Figure 3. mPFC-NAcc cross-frequency coupling correlates with huddling latency

a, Correlations between huddling latency and mean nonhuddling (NHud) net modulation during baseline, first 60 minutes and full cohabitation in hits (R = 0.51, P = 0.096; R= 0.74, P = 0.008; R = 0.76, P = 0.007, respectively) and (b) non-hits (R = 0.21, P > 0.99; R = 0.05, P > 0.99; R = 0.12, P > 0.99, respectively). Significant correlations occur for hits at 60 minutes and full cohabitation. c, Correlation strength (R) between huddling latency and mean NHud net modulation increases for larger time windows from start of cohabitation in hits (squares) but not non-hits (triangles). Shaded regions and dashed bars indicate range and median of latencies to first mating (purple) and self-grooming (green) across all subjects (n = 15). d, Mean net modulation values within 1 min moving windows (stepped by 0.1 min) before (M-) and after (M+) the first mating bout of hits and (k) non-hits. Each subject's values are color-coded by that subject's latency to huddle from the end of the mating bout (latency_M+). e, Change in mean net modulation from immediately before to after the first mating bout (indicated by line segments in d) negatively correlates with huddling latency_M+ in hits (R = 0.72, P = 0.004) but not (j) non-hits (R = 0.02, P = 0.766; line segments in k). f, Strength of correlation between mean net modulation and huddling latency_M+ increases from before to after mating and is sustained for ∼2 min in hits but not (m) non-hits. g, h, This increase in hits is maintained, and significant (P = 0.002, permutation test on difference in R (0.75) between bracketed time points), when subtracting out the mean baseline net modulation from the local values around mating. (l, o) Non-hits show no significant increase in correlation strength (P = 0.233, observed R difference of 0.39). i, Change in mean net modulation from immediately before to after first mating bout correlates with mean NHud net modulation in the 15 min after mating in hits (R = 0.84, P < 0.001) but not (n) non-hits (R = 0.58, P = 0.080).
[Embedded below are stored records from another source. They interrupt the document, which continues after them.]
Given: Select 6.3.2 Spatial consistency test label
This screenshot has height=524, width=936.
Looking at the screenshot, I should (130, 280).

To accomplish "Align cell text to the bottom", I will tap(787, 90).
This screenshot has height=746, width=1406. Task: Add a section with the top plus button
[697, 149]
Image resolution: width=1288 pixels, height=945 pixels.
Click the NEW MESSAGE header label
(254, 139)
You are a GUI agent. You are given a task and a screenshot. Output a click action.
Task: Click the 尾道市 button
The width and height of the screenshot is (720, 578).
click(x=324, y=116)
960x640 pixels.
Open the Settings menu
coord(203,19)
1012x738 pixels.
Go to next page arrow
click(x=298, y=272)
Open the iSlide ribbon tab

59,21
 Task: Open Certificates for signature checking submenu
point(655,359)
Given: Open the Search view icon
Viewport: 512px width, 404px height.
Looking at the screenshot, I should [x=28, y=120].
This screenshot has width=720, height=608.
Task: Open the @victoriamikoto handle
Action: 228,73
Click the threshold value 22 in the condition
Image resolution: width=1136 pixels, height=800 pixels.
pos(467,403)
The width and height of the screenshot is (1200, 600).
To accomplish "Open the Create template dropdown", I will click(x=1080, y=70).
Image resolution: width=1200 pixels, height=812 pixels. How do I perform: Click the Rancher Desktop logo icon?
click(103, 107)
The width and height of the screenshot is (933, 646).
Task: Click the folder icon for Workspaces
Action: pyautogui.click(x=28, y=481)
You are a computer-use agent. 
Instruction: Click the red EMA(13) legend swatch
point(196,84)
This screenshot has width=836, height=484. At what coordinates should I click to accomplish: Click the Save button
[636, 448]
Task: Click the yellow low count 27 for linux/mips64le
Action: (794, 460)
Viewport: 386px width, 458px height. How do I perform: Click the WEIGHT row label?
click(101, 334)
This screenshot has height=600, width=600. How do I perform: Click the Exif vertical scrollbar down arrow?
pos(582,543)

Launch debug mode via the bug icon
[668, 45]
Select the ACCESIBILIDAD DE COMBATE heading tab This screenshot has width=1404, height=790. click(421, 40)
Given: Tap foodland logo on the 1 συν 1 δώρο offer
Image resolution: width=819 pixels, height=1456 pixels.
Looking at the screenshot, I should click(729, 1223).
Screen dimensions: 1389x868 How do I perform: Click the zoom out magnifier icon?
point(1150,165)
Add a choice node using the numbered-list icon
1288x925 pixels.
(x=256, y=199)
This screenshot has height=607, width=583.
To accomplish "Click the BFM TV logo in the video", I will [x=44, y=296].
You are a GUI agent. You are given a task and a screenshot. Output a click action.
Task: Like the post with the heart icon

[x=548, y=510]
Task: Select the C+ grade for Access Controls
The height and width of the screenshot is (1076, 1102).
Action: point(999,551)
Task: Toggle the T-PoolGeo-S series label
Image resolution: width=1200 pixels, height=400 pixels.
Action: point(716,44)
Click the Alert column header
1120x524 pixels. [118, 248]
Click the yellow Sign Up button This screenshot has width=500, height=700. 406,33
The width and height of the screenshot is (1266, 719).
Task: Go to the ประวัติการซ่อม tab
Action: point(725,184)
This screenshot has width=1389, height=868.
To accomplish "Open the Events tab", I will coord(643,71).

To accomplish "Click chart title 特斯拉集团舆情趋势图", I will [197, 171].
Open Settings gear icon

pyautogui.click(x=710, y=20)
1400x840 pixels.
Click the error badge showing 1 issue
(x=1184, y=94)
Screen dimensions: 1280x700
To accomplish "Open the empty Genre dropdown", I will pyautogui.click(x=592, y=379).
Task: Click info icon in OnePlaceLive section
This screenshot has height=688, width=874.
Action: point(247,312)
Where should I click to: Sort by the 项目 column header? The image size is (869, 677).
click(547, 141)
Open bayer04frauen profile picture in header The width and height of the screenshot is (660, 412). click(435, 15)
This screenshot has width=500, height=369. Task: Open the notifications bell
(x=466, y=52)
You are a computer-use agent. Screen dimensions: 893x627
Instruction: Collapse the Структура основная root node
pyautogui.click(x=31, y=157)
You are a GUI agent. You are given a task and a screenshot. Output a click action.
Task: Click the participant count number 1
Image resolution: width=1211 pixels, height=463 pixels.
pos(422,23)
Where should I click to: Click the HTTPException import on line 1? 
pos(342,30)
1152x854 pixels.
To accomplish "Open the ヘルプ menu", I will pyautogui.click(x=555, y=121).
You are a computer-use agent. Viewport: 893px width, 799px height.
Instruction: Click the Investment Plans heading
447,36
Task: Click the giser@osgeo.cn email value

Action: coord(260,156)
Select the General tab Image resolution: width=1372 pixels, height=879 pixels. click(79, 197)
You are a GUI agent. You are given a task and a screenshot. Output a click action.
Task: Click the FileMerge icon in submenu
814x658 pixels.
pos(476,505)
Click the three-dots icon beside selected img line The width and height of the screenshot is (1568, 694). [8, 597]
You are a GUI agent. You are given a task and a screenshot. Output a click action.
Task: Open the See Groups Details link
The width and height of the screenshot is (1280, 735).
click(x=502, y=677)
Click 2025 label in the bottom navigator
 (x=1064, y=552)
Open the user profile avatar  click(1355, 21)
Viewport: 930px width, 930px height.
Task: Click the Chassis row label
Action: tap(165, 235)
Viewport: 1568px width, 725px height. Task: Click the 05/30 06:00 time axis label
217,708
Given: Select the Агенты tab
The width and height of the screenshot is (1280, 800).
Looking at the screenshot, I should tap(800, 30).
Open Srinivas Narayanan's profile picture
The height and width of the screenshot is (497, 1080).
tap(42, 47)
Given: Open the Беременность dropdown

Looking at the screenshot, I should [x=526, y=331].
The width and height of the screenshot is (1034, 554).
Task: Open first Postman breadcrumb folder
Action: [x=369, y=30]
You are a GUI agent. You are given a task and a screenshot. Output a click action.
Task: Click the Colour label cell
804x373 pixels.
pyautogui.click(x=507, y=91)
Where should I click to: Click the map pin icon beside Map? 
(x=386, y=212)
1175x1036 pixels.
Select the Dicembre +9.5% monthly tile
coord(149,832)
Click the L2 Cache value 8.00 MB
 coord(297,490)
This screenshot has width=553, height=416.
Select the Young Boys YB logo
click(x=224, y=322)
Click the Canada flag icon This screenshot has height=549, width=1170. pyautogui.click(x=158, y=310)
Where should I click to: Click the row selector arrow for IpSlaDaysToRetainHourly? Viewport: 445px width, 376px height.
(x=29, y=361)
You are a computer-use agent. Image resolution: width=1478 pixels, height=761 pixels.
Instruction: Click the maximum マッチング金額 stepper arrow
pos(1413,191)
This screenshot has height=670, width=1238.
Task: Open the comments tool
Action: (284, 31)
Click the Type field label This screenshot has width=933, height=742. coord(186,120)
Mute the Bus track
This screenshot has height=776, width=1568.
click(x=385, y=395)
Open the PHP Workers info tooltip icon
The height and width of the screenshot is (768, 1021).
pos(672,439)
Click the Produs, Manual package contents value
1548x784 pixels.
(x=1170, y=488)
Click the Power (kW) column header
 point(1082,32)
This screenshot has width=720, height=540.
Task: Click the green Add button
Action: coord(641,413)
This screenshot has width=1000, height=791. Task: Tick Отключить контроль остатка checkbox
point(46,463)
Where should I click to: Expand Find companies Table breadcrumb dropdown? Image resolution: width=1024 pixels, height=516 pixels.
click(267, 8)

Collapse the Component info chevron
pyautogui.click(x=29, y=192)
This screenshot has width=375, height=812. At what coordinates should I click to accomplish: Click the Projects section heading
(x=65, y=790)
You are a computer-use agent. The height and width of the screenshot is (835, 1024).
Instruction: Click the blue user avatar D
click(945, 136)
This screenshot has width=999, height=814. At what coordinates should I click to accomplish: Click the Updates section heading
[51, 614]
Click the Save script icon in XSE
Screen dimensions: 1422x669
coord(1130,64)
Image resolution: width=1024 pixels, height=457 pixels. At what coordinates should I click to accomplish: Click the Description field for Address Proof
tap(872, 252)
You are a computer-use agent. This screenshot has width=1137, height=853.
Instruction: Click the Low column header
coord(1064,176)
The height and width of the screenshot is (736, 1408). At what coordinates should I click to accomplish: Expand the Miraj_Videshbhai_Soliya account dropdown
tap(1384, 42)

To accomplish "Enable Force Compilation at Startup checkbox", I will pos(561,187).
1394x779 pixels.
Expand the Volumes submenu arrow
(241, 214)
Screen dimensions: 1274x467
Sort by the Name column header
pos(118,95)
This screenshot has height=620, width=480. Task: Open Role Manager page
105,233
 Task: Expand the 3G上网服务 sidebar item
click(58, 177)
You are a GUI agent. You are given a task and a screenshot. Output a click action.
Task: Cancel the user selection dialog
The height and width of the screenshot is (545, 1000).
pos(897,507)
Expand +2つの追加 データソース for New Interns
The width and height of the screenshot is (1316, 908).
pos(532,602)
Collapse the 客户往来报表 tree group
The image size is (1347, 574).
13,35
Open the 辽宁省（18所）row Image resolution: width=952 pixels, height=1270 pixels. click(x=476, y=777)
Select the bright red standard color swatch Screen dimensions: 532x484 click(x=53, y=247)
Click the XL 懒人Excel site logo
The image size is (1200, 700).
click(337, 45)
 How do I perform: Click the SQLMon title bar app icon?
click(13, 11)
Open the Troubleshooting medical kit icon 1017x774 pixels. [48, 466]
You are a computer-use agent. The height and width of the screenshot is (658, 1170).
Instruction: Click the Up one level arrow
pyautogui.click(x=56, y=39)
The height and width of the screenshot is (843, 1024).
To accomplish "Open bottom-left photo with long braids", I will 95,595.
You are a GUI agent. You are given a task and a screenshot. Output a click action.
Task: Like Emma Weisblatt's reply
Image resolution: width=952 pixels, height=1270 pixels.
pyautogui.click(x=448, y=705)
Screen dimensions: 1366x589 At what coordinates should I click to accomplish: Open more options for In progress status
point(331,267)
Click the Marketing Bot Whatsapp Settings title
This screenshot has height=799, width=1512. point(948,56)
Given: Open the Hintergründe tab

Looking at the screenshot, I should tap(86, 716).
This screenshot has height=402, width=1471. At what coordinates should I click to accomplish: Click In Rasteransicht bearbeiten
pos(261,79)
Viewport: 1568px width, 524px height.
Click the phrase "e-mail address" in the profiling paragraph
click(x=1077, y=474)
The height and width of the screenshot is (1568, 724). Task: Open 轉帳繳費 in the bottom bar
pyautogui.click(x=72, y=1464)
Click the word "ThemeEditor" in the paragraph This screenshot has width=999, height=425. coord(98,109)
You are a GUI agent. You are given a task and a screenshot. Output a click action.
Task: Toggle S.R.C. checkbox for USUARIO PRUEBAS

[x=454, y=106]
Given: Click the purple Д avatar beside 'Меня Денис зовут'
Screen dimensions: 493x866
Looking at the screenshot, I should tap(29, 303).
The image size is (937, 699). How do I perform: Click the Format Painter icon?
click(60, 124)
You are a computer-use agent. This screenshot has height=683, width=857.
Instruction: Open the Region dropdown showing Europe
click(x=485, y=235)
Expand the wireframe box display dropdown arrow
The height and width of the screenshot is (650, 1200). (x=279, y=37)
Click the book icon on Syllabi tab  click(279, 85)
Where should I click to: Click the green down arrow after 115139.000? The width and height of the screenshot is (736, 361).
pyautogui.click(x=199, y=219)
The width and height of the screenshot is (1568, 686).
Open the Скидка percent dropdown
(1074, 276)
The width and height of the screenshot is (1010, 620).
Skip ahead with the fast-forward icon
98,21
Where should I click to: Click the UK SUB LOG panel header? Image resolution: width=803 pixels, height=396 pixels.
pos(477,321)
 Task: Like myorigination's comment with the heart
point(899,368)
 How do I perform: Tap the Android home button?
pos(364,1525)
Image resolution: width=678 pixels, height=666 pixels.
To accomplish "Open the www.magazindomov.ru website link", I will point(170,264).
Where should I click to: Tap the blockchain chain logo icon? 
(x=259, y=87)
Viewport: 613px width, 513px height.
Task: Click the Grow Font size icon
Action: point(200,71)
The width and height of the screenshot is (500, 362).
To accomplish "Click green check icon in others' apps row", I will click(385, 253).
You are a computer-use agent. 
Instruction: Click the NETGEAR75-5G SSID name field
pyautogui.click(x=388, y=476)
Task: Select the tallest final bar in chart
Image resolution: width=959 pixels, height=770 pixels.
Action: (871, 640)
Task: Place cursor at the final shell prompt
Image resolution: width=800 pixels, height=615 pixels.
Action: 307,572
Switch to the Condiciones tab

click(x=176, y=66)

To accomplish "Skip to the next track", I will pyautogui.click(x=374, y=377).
All mating results in hit subjects (e, h, i) remain significant even without Subject 4 (black dot, n = 8). Reported P-values in a, b are Bonferroni-corrected for multiple comparisons (see Methods).

Figure 4. Low-frequency stimulation of mPFC-to-NAcc projections biases behavioral preference towards a partner

Example immunohistochemistry showing a, ChR2 expression in mPFC (injection site, top image) and b, fibers projecting to NAcc (stimulation site; middle and bottom images; bottom image is magnified view of boxed area). ChR2 tagged with enhanced yellow fluorescent protein (EYFP) for visualization. DAPI counterstain shows cell nuclei. c, Light-evoked excitatory post-synaptic currents in example putative NAcc medium spiny neuron during whole-cell patch recording in presence of Picrotoxin (Picro; top). Excitatory transmission confirmed using AMPA/kainate receptor antagonist 6,7-dinitroquinoxaline-2,3-dione (DNQX; bottom). Top and bottom traces each represent average response to n = 5 light-pulse trains at 5 Hz (see Methods). d, (Top) total optical stimulation and (bottom) time spent in each zone during cohabitation do not significantly differ between ChR2-expressing (n = 12) and control subjects (expressing EYFP only, n = 10; one subject missing due to data loss during cohabitation) (Stim, Cohen's d = 0.46, P = 0.298; Social, d = 0.41, P = 0.345; Neutral, d = 0.20, P = 0.698; Non-social, d = 0.68, P = 0.102). e, (Top) time spent with partner (P) versus stranger (S) during PPT for ChR2 (n = 12) and EYFP (n = 11) subjects. (Bottom) ChR2 subjects spent significantly greater relative time with the partner compared to stranger (d = 0.94, P = 0.034). Boxplots show median and interquartile range. Data points indicated by red cross refer to values whose distance from top or bottom of the box is greater than 1.5 times the interquartile range. Cg1: anterior cingulate cortex (area 1); PL: prelimbic cortex.